Да он жил в ней и связывал ее очищение и торжество с христианско-коммунистической всемирной теократией! Духовная жизнь той эпохи обладала собственной структурой, которая воссоздается адекватно лишь в адекватных, т. е. в собственных, категориях, соотнесенных друг с другом, а затем уже, если угодно, с нами. Можно, конечно, визионера Кампанеллу называть недоразвитым материалистом и наивным социалистом, видеть в учении калабрийца наше детство, а не его зрелость. Но «во всех отношениях предпочтительней толковать фигуры этих людей с точки зрения общих интересов и забот их собственной эпохи, чем видеть в них чудаковатых „предшественников будущего“»[566]. Писать историю вне ретроспекции, без молчаливого диалога с нею, отвлекаясь от современных интересов и понятий, невозможно да и незачем – это тривиальная истина.
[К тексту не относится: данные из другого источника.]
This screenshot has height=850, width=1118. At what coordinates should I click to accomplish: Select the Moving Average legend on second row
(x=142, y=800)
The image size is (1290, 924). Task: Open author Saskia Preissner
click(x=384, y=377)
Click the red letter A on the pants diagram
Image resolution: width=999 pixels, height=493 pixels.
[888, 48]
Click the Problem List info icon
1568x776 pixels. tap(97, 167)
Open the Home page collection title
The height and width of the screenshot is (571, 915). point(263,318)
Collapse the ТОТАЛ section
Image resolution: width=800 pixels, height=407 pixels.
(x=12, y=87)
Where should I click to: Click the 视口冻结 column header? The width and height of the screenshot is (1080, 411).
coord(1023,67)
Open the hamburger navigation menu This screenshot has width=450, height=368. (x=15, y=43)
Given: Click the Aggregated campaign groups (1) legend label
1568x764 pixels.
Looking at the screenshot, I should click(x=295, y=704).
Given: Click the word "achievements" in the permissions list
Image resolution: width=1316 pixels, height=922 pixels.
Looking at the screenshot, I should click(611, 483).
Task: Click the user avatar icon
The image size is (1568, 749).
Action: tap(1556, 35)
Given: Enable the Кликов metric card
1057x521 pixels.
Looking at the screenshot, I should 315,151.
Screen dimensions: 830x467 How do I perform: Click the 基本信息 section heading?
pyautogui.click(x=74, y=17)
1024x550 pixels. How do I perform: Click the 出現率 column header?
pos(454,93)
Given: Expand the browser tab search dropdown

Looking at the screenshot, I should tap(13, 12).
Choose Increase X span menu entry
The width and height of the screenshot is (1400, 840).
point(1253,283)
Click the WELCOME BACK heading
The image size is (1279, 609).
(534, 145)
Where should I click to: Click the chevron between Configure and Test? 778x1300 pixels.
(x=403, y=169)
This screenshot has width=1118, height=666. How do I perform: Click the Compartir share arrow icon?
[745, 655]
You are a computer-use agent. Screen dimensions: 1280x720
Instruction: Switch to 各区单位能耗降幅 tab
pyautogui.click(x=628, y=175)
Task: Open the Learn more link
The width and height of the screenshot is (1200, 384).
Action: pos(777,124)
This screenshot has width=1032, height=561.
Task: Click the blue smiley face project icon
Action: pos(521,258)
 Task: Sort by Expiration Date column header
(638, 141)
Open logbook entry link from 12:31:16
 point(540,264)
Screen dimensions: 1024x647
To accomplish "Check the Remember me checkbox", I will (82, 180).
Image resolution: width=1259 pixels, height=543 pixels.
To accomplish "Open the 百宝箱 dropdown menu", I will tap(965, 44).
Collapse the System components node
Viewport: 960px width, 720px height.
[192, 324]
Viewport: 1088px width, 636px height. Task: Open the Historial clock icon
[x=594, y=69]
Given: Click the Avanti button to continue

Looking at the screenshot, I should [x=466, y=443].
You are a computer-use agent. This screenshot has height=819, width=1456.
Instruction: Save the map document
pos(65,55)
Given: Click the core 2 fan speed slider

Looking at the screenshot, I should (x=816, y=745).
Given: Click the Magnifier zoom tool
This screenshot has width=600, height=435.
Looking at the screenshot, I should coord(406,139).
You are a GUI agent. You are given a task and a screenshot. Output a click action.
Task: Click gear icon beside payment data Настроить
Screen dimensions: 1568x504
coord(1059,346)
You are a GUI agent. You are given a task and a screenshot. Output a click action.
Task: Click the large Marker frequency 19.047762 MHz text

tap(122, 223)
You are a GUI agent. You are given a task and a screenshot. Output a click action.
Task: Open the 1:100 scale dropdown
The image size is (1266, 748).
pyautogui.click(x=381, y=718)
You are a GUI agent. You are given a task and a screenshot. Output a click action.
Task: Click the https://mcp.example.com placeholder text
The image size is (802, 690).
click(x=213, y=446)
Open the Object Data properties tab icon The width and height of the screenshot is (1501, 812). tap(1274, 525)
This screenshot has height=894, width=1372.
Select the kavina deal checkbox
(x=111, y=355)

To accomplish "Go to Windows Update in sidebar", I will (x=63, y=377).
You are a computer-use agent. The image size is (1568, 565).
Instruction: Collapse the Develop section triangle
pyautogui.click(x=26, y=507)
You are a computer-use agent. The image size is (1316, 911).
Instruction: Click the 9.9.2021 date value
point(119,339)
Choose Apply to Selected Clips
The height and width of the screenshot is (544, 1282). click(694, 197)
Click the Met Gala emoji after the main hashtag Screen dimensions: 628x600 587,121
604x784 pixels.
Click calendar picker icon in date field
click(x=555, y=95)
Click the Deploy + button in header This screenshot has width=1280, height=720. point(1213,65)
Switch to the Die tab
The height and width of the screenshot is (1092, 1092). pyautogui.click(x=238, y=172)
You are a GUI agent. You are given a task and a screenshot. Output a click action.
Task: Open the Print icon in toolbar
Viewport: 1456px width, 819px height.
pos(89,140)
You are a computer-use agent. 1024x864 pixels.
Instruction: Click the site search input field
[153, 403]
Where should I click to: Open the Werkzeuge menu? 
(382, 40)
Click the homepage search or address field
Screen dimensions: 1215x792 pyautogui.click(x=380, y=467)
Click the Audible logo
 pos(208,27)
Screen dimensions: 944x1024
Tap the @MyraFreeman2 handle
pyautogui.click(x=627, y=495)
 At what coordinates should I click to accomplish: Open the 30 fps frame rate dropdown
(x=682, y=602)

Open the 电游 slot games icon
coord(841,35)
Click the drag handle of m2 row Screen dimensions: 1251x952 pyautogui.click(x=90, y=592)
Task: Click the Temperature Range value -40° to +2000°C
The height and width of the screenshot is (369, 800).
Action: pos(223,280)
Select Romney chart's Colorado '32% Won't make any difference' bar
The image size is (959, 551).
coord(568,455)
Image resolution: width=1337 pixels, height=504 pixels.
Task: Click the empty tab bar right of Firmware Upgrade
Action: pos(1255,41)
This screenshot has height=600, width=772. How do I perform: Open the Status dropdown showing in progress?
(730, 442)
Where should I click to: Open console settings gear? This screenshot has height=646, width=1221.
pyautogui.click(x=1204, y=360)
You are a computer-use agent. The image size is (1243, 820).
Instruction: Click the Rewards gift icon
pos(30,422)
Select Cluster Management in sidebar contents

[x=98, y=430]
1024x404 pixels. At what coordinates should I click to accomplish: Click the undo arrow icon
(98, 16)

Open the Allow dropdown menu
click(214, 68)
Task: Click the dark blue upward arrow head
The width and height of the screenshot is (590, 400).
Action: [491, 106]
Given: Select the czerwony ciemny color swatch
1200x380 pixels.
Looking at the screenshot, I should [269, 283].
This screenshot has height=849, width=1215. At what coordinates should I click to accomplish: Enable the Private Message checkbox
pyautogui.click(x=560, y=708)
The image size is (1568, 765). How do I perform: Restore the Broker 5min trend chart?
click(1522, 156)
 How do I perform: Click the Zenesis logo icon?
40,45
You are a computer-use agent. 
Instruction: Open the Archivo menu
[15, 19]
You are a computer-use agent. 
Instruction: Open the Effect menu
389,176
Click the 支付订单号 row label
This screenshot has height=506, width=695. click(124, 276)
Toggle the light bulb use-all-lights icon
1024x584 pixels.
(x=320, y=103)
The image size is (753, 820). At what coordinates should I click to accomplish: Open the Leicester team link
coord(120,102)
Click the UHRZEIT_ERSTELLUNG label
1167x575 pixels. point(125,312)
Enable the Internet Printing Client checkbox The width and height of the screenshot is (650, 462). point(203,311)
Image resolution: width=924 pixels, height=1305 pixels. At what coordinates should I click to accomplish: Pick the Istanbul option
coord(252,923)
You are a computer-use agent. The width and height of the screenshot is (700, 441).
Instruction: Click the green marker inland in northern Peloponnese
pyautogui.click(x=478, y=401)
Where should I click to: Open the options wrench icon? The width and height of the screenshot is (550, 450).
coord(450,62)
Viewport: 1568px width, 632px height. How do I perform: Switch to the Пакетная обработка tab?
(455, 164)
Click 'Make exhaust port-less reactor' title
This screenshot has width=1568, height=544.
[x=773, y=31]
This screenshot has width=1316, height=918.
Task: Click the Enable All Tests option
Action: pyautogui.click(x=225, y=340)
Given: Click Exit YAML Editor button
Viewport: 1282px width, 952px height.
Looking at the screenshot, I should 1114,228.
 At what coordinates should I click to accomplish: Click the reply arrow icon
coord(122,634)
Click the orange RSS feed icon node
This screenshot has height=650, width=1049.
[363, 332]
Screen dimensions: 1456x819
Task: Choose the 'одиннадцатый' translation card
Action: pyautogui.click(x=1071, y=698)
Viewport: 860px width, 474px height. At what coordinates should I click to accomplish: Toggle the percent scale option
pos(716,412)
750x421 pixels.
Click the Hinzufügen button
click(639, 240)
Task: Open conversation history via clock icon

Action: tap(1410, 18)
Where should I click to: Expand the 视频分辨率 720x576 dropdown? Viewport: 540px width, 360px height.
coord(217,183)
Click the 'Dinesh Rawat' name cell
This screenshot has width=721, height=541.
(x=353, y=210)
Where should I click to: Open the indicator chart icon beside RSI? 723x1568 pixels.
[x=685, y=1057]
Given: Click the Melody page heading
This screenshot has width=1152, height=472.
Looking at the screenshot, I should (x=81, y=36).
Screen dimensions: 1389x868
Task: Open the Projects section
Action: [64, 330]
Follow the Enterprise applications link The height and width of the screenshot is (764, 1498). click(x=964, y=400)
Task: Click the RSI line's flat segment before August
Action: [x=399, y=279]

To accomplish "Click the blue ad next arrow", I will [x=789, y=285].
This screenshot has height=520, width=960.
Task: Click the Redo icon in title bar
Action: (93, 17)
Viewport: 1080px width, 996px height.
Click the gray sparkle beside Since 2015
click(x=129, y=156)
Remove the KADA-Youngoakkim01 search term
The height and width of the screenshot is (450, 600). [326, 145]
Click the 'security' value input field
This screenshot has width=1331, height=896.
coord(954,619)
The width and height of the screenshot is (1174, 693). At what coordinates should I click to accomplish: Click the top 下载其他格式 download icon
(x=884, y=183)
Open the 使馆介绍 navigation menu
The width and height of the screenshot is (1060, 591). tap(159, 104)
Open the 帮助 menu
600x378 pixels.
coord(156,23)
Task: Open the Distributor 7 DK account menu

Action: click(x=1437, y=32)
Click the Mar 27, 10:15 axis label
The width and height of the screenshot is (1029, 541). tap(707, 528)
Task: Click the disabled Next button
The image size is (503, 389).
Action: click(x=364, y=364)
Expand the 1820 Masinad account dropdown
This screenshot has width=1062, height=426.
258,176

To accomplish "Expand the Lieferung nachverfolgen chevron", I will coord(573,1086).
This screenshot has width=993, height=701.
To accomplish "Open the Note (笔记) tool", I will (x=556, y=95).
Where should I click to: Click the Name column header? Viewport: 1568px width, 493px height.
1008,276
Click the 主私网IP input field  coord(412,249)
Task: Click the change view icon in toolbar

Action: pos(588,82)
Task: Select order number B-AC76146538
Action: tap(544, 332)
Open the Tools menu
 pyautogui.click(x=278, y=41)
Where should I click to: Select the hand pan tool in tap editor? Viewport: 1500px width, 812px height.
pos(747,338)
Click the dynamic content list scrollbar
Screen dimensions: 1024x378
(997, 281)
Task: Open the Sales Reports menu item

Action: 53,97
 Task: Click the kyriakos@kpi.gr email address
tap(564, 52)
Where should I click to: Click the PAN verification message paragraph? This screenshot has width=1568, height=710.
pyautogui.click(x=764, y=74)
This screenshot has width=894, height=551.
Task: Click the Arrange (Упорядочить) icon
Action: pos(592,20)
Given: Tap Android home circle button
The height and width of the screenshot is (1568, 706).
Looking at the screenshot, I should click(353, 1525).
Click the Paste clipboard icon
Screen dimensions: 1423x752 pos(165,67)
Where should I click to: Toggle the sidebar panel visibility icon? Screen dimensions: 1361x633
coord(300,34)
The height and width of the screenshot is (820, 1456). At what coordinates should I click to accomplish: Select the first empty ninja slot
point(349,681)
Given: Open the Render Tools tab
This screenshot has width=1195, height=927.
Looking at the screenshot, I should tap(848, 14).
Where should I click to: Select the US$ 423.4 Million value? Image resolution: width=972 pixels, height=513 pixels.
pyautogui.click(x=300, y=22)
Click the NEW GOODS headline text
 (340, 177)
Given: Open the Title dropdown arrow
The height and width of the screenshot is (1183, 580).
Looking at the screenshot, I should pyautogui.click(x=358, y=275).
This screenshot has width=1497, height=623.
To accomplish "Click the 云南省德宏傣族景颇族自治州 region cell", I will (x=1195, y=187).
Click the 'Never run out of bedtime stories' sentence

В старину историю ценили за то, что она «поучительна». Так оно есть и будет. Но чтобы быть поучительной, история не должна превращаться в повод для поучения, в притчу, в хоровод ряженых, за масками которых скрываются наши собственные лица. Диалог с нею не должен подменяться монологом историка. Подобно тому как общение с другими людьми для нас полезно, если мы умеем забывать о себе, терпеливо вникать и видеть манеру думать и чувствовать, непохожую на нашу, и только через это различие лучше осознаем собственную душу, – так чужая эпоха именно тем, что она чужая и непохожая, помогает понять нашу. Современность обретает конкретность и определенность через иную конкретность прошедших времен. Люди, говоря словами Франса, «рождались, страдали и умирали», а также сочиняли философские трактаты и сидели из-за них в тюрьме не для того, чтобы быть «предтечами» и дать нам материал для аналогий. Хороший историк стремится позволить им жить собственной жизнью на страницах своего сочинения. В том, как он это делает, выражается, однако, его способ мышления, и подлинная, неизбежная и благая ретроспекция возникает в наложении и столкновении отзвучавшего и живого голосов, в их сходстве через различение.

Кампанелла в известном смысле был прав, когда писал: «У церкви нет большего защитника, чем я». Однако такая организация, как католическая церковь, имеющая за плечами долгую эволюцию, догматическая и иерархическая, массовая и харизматическая, не любит непрошеных защитников, принимающих всерьез провозглашаемые ею принципы и пытающихся привести ее в соответствие с ними. Инквизиция держала Кампанеллу полжизни в заточении именно за его католицизм, слишком независимый.